— What you will do —
[A] Reproduce the passage of the court order from "Vargas v. Pier" up to and including "et al., Defendants.".
[B] Answer these questions from the court order:
(i) Which court issued it?
(ii) Under which statute was the case brought?
(iii) Does the court approve the parties' settlement?

— Text —
━━━

From Casetext: Smarter Legal Research

Vargas v. Pier 59 Studios L.P.

UNITED STATES DISTRICT COURT SOUTHERN DISTRICT OF NEW YORK
Sep 10, 2020
18-cv-10357 (VSB) (S.D.N.Y. Sep. 10, 2020)

Opinion

18-cv-10357 (VSB)

09-10-2020

TRINIDAD VARGAS, Plaintiff, v. PIER 59 STUDIOS L.P., et al., Defendants.


ORDER :

The parties have advised me that they have reached a settlement in this Fair Labor Standards Act ("FLSA") case. (Doc. 42.) Parties may not privately settle FLSA claims with prejudice absent the approval of the district court or the Department of Labor. See Cheeks v. Freeport Pancake House, Inc., 796 F.3d 199, 200 (2d Cir. 2015). In the absence of Department of Labor approval, the parties must satisfy this Court that their settlement is "fair and reasonable." Velasquez v. SAFI-G, Inc., No. 15-CV-3068, 2015 WL 5915843, at *1 (S.D.N.Y. Oct. 7, 2015). For the reasons stated below, I find that the settlement of the parties is not fair and reasonable and therefore do not approve the settlement.

━━━

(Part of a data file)
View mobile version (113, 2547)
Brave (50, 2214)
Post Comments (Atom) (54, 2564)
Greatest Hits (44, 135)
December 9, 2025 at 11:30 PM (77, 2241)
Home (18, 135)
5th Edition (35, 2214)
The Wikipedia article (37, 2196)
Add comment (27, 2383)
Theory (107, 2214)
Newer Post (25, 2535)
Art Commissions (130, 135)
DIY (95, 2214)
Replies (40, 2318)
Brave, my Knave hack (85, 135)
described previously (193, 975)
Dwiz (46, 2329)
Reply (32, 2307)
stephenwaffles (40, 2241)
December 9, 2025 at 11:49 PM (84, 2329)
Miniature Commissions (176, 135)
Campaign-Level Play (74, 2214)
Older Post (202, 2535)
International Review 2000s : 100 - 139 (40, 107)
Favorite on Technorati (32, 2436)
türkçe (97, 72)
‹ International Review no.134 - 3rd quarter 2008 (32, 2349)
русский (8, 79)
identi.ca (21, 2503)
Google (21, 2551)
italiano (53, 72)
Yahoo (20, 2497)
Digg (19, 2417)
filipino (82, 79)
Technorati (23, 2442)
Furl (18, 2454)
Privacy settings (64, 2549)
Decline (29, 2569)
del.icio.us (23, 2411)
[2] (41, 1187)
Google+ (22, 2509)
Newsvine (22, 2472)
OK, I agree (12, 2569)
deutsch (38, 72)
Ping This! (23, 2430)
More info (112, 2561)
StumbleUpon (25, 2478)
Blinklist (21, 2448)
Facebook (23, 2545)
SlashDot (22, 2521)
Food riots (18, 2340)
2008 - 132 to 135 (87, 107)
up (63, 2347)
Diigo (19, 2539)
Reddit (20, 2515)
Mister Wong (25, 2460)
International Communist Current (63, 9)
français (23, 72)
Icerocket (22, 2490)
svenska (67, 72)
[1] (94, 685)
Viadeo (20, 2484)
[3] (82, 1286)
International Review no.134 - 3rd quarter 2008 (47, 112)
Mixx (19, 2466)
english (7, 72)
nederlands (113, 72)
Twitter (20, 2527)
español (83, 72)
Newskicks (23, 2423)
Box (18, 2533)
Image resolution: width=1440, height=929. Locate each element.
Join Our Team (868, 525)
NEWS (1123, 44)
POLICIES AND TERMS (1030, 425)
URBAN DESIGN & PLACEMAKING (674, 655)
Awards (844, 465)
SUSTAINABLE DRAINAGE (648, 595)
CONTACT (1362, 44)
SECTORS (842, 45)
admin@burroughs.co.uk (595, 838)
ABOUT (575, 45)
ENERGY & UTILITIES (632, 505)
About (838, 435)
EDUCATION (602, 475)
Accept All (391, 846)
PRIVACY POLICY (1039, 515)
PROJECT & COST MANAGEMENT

━━━

— Answers given —
[A]
Vargas v. Pier 59 Studios L.P.

UNITED STATES DISTRICT COURT SOUTHERN DISTRICT OF NEW YORK
Sep 10, 2020
18-cv-10357 (VSB) (S.D.N.Y. Sep. 10, 2020)

Opinion

18-cv-10357 (VSB)

09-10-2020

TRINIDAD VARGAS, Plaintiff, v. PIER 59 STUDIOS L.P., et al., Defendants.

[B]
(i) The United States District Court for the Southern District of New York.
(ii) The Fair Labor Standards Act (FLSA).
(iii) No. The court finds the settlement is not fair and reasonable and does not approve it.